I had to kind of use that as a mindfulness exercise: there’s no rush and I trust that my body can handle this. And I did what you recommended in your book, which was focus on what I can do: eat a real-food, anti-inflammatory diet, eat lots of fiber, move my body, start doing resistance training, focus on the things in my life that are good and purposeful.
And voilà, four months later, of course, it’s better. That’s not going to be the case for everyone. But there’s a whole mindset thing here that is important for the American patient to think about and hear about, because a lot of it comes down to us and our ability to cope with uncertainty and have patience.
Dr. Howard Luks: We have redundancy, we have capacity, and we have reserve. We get by just fine. We are not going to look the same on the inside as we did when we were 20. We don’t look the same on the outside. I shouldn’t expect it to be on the inside. I’m wrinkled outside. I’m wrinkled inside, too. It’s okay.

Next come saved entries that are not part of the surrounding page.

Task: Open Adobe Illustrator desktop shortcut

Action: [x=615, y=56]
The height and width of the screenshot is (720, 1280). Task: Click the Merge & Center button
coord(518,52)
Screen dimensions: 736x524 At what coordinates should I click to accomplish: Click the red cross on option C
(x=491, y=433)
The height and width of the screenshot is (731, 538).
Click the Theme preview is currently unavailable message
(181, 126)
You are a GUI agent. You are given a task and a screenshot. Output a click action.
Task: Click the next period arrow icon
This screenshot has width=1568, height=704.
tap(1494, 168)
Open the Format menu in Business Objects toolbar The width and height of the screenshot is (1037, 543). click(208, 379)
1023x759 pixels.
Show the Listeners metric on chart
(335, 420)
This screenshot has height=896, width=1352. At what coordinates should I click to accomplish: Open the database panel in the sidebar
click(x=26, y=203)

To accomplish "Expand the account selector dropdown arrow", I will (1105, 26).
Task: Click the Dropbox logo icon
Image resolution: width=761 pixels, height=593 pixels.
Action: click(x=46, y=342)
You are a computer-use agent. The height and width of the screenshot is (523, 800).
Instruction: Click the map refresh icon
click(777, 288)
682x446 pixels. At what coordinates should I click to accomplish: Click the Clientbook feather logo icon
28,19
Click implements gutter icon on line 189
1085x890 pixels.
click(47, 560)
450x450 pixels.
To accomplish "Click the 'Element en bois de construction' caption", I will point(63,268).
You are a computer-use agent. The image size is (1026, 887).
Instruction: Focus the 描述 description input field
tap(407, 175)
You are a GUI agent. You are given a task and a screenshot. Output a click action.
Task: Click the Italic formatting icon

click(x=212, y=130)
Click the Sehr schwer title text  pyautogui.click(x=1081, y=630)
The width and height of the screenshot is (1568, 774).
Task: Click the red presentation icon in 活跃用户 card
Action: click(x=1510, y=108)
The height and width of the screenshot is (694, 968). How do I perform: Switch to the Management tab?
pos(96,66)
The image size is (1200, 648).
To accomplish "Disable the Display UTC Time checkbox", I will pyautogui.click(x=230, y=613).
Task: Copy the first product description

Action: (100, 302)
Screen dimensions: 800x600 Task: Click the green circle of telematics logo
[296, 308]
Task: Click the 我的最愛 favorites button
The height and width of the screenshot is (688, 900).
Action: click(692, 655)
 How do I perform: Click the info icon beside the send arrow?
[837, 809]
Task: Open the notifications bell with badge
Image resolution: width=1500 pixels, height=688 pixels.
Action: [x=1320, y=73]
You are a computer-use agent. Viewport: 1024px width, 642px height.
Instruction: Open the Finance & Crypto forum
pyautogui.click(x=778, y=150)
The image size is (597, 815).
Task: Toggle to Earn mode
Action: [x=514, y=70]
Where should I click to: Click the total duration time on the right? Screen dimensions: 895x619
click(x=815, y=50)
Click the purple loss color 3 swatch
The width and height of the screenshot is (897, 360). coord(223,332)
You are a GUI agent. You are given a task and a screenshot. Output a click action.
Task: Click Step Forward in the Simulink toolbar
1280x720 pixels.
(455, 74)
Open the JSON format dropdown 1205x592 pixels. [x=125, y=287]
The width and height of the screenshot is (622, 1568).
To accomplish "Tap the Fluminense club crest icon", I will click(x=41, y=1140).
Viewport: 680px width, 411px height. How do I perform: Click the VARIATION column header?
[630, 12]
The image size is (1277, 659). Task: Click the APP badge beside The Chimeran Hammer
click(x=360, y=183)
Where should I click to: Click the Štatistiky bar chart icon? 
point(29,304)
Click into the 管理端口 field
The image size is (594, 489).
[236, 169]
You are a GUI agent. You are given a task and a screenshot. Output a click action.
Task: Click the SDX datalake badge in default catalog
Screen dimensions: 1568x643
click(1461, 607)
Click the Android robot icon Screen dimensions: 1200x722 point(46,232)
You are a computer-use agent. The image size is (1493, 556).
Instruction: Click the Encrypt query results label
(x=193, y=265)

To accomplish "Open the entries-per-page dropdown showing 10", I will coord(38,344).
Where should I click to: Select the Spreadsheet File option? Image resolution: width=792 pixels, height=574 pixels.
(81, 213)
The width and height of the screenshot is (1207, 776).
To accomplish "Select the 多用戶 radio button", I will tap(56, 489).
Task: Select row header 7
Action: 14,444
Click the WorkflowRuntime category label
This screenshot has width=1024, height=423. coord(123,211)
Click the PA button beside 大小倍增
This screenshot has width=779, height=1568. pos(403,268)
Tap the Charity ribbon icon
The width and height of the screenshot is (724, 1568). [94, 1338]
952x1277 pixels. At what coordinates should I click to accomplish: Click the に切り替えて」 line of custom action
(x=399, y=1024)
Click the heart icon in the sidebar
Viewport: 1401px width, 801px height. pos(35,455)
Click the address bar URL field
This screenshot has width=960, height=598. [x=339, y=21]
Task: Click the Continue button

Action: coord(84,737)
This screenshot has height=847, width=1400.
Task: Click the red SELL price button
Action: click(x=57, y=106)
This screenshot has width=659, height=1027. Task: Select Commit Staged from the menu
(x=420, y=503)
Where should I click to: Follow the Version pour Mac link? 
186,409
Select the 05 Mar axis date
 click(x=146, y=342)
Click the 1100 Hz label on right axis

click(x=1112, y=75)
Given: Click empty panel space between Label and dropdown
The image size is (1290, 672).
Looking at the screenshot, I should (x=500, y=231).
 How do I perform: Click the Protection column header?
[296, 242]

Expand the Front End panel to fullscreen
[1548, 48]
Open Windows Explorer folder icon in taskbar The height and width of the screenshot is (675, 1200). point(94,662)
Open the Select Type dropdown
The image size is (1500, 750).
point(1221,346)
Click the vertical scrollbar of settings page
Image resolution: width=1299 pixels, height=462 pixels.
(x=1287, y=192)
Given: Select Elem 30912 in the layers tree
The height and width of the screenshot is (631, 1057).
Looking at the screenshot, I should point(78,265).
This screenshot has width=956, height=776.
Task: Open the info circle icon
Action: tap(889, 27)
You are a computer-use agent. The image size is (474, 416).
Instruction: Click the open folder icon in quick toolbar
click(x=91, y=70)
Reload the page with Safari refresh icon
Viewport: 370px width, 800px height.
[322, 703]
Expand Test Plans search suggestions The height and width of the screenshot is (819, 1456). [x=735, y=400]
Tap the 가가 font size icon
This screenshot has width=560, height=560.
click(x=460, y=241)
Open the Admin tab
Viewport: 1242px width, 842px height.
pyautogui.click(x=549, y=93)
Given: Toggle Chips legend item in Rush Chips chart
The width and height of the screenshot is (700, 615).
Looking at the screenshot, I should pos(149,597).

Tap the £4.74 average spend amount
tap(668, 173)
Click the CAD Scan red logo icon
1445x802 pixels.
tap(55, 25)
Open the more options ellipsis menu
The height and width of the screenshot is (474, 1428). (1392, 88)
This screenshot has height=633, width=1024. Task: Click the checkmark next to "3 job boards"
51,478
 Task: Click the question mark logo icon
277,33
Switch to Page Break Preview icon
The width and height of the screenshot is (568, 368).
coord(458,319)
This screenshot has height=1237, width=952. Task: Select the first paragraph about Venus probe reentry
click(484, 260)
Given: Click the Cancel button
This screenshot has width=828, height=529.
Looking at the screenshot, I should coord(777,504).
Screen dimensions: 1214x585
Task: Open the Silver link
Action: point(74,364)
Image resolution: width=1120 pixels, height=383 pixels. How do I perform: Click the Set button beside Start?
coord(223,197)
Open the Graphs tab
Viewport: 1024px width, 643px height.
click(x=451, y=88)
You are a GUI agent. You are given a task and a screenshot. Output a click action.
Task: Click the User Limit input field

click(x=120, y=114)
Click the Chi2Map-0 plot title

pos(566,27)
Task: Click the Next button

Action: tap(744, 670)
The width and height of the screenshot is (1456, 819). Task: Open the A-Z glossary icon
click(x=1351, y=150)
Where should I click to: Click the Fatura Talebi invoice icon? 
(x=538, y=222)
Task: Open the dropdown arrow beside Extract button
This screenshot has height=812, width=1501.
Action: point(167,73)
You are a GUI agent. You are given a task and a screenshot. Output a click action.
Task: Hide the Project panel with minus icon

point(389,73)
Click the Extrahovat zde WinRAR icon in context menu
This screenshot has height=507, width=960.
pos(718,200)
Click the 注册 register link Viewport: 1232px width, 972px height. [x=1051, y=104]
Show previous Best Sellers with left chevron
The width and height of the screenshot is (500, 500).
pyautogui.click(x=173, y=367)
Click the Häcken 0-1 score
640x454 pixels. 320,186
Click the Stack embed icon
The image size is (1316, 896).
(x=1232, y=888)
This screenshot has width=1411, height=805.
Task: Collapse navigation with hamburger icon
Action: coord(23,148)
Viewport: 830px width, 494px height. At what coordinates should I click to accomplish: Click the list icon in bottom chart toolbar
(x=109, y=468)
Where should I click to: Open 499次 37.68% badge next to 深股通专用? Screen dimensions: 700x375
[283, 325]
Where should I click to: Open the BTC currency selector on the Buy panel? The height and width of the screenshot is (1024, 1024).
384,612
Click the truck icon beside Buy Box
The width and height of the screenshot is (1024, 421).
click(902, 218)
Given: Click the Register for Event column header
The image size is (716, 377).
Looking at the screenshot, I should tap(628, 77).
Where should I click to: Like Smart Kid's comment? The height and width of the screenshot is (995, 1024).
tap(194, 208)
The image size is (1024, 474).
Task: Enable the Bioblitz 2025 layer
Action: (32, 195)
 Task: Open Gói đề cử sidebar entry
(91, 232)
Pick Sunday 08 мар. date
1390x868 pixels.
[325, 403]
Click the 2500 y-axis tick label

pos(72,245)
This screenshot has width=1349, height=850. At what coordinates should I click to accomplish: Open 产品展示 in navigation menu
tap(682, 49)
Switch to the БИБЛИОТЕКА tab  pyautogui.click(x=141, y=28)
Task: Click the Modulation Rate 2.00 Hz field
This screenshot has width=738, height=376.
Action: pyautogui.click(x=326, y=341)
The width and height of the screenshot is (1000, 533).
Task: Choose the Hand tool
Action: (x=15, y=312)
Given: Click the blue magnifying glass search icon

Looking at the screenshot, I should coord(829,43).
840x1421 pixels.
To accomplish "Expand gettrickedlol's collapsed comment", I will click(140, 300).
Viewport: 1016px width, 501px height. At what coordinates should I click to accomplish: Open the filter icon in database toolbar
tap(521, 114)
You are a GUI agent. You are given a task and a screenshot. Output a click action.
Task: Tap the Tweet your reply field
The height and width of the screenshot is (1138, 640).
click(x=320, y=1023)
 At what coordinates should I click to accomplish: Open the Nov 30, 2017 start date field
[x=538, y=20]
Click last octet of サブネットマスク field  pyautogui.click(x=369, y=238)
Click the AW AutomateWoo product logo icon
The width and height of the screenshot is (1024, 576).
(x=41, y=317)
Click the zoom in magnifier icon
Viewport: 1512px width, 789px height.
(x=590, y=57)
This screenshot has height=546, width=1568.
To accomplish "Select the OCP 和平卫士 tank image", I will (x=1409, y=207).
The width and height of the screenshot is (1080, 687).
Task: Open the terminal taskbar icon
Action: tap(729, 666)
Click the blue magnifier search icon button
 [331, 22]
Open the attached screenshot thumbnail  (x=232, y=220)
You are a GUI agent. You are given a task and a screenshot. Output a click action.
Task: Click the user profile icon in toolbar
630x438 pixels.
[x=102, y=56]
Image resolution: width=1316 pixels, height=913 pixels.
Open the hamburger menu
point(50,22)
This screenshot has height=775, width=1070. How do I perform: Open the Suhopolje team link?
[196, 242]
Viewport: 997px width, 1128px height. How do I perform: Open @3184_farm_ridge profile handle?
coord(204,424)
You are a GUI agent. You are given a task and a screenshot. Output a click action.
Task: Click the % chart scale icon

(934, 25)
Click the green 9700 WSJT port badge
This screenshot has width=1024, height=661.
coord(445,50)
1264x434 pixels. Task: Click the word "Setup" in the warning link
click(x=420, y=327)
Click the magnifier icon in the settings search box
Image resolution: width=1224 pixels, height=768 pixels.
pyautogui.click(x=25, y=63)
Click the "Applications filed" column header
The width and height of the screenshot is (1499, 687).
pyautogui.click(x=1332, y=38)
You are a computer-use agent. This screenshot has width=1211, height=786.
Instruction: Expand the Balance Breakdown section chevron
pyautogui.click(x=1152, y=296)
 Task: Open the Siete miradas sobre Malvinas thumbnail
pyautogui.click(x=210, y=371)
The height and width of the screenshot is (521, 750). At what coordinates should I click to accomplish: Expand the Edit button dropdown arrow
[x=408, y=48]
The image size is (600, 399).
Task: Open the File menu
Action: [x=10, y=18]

Dr. Casey Means: You are a huge inspiration to me. I’m so grateful for how you are trailblazing in the field of metabolic health, orthopedics—many different areas. You’re spreading your word on Twitter. I am just grateful you exist, Dr. Luks, and thank you so much for being here. Let people know how they can find you on the internet and connect with you.
Dr. Howard Luks: Number one is Twitter. It’s my only place in the social world, and my website, howardluxmd.com. It has my email there. If you don’t abuse it, feel free to send me a message.
Dr. Casey Means: Anything we missed today that you want to make sure to get across to the listeners?
Dr. Howard Luks: There’s always more to say. Don’t overthink this. If you’re the average person out there who hates exercise, who thinks of exercise as work, but you’re concerned about your health, you don’t need an assault bike, you don’t need a Peloton. You don’t need to overthink this. You need to eat well. You need to go outside. You need to make your day a little harder. You need to sleep better. Try not to stress eat as much. Try to find that little win. It matters, and it works in the end. If you’re an overachiever, great. So am I. Every now and then, we’re going to have an injury, and that’s why I’m here, too.